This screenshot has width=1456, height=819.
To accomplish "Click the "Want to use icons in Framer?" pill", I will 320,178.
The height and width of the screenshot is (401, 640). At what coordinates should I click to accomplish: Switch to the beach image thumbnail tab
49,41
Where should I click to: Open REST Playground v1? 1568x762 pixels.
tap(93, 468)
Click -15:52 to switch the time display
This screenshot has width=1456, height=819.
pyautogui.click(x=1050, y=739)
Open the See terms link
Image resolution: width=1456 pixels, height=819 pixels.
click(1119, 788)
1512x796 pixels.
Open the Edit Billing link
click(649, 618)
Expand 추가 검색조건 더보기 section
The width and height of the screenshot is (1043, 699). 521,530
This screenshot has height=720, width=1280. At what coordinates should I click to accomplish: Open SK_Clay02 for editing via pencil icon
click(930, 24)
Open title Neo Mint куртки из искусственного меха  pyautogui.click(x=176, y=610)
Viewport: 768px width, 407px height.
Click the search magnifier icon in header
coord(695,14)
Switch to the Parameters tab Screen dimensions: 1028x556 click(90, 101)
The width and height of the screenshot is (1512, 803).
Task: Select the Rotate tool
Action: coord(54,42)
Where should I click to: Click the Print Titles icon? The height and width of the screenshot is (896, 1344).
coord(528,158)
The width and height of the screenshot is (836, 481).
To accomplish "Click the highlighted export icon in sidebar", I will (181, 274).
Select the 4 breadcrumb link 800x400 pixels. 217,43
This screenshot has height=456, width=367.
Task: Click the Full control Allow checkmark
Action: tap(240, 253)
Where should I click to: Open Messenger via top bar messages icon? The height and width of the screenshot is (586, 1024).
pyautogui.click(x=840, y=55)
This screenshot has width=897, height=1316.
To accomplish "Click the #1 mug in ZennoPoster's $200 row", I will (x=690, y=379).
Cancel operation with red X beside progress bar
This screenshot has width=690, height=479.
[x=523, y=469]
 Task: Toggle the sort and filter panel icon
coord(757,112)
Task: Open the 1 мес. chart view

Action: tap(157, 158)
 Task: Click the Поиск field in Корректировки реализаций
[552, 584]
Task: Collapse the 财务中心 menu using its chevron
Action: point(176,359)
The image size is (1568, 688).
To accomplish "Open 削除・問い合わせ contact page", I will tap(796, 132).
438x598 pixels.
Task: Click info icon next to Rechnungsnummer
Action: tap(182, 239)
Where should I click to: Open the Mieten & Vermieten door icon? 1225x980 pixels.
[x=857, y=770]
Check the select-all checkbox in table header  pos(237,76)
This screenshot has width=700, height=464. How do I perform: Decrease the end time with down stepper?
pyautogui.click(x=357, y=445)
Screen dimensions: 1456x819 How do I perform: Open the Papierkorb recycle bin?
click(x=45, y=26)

----

§ TASK OBJECTIVE
Express the listing as a two-column CSV with the headers instruction and answer, starting with the line that contains "Where should I click to: Open the" and going on through the last line of the listing. Give one row for each instruction with its answer, and put each value in one quoted field with line breaks turned into spaces.

§ TASK RESULT
instruction,answer
"Where should I click to: Open the Mieten & Vermieten door icon? 1225x980 pixels.","[x=857, y=770]"
"Check the select-all checkbox in table header","pos(237,76)"
"This screenshot has width=700, height=464. How do I perform: Decrease the end time with down stepper?","pyautogui.click(x=357, y=445)"
"Screen dimensions: 1456x819 How do I perform: Open the Papierkorb recycle bin?","click(x=45, y=26)"